- _Aplica lo leído_
- 1) Devuelve el fragmento del artículo sobre Maduro comprendido entre "Un señor, un" y "la palabra libertad.", ambos incluidos, tal como aparece en el original.
- 2) En el artículo sobre Maduro, ¿qué hizo la ciudadanía venezolana este domingo?
- 3) Reescribe en forma de lista el párrafo del artículo sobre Maduro que empieza con "Por eso, ya está bien de disfraces" y conserva sus datos principales.

- _Texto para analizar_
********

¡Ya está bien, señor Maduro! Y sé que tildándole de señor, me demerito.
Un señor, un hombre se viste por los pies, busca el consenso, predica la paz social, reivindica la justicia y la igualdad. Un hombre pleno –y más si se dedica al oficio del servicio al ciudadano, a la política- busca el interés general y conoce el verdadero significado de la palabra libertad.
Por eso, ya está bien de disfraces y de revolucionarios bolivarianos de salón; ya está bien de esa izquierda que dice adjetivarse progresista, mientras tiene al pueblo venezolano muerto de hambre, sin alimentos, con supermercados abiertos al público, pero vacíos de existencias. No es posible que en pleno siglo XXI no existan los medicamentos más básicos en la rica Venezuela, donde el petróleo lo esquilma este personaje alto de estatura, pero pequeño, muy pequeño de miras.
Sobre su conciencia –de la que adolece como todos los tiranos– hay centenares, tal vez miles de muertos, de heridos, de pobres a los que han diezmado aún más, mientras Maduro escucha al pajarito que dice que representa el espíritu de Hugo Chávez y le dicta lo que tiene que hacer. ¿Qué se puede esperar de un camionero que dice que hay cinco puntos cardinales? Claro, para mandar valen todos, incluso el camionero; mucho más cuando lo hace desde la represión y no a partir del juego democrático donde un señor sabe reconocer su derrota.
Lo que pasó este domingo fue un acto de dignidad y valentía de la ciudadanía venezolana. Fueron a votar masivamente para decirle a Nicolás Maduro y a sus esbirros que están en contra de su reforma constituyente. Porque aunque su necedad es lapidaria, conoce los caminos para obtener los poderes plenipotenciarios y perpetuarse en el poder de manera vitalicia.

********

- _Material proporcionado_
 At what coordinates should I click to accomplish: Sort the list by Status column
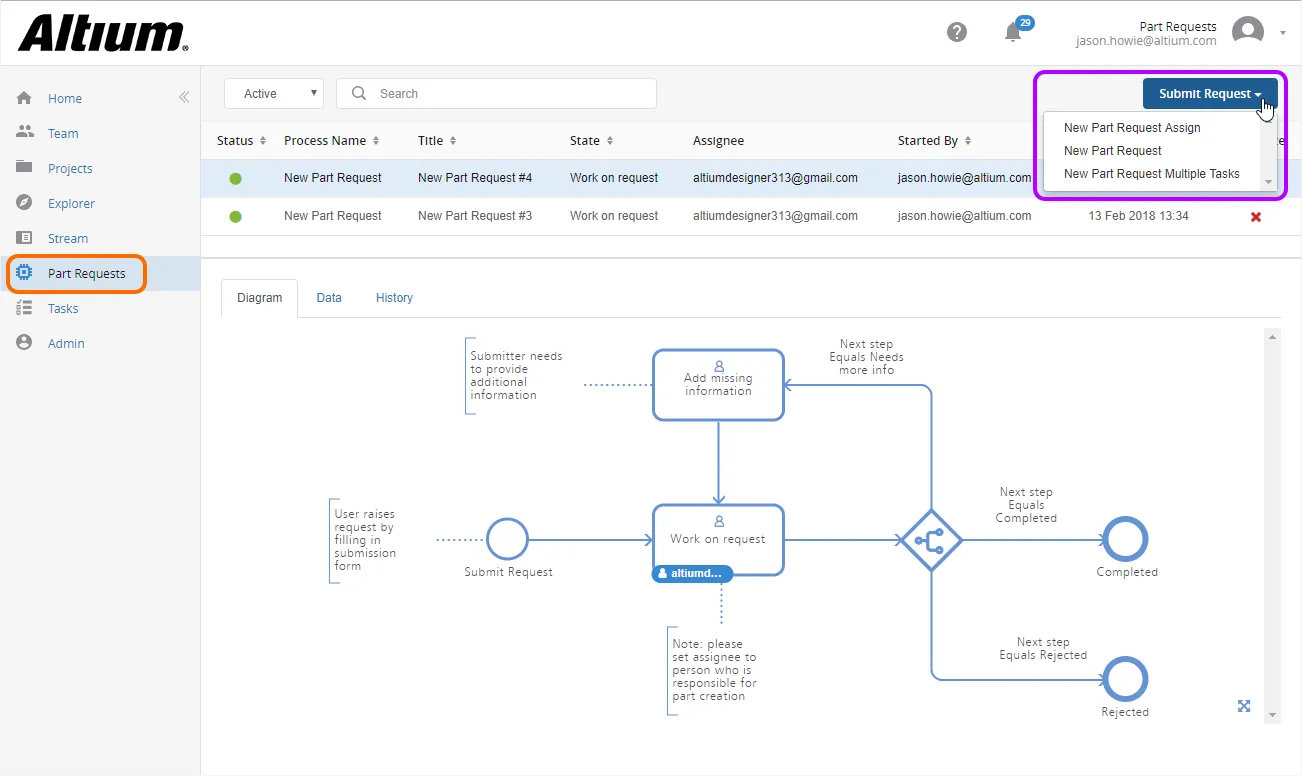241,141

********

- _Respuestas de la actividad_
- 1)
Un señor, un hombre se viste por los pies, busca el consenso, predica la paz social, reivindica la justicia y la igualdad. Un hombre pleno –y más si se dedica al oficio del servicio al ciudadano, a la política- busca el interés general y conoce el verdadero significado de la palabra libertad.

- 2) Fue a votar masivamente.

- 3)
- Basta de disfraces y de revolucionarios bolivarianos de salón.
- Basta de una izquierda que se llama progresista mientras el pueblo venezolano pasa hambre, sin alimentos y con supermercados abiertos pero vacíos.
- En pleno siglo XXI faltan los medicamentos más básicos en la rica Venezuela.
- El petróleo lo esquilma un personaje alto de estatura, pero muy pequeño de miras.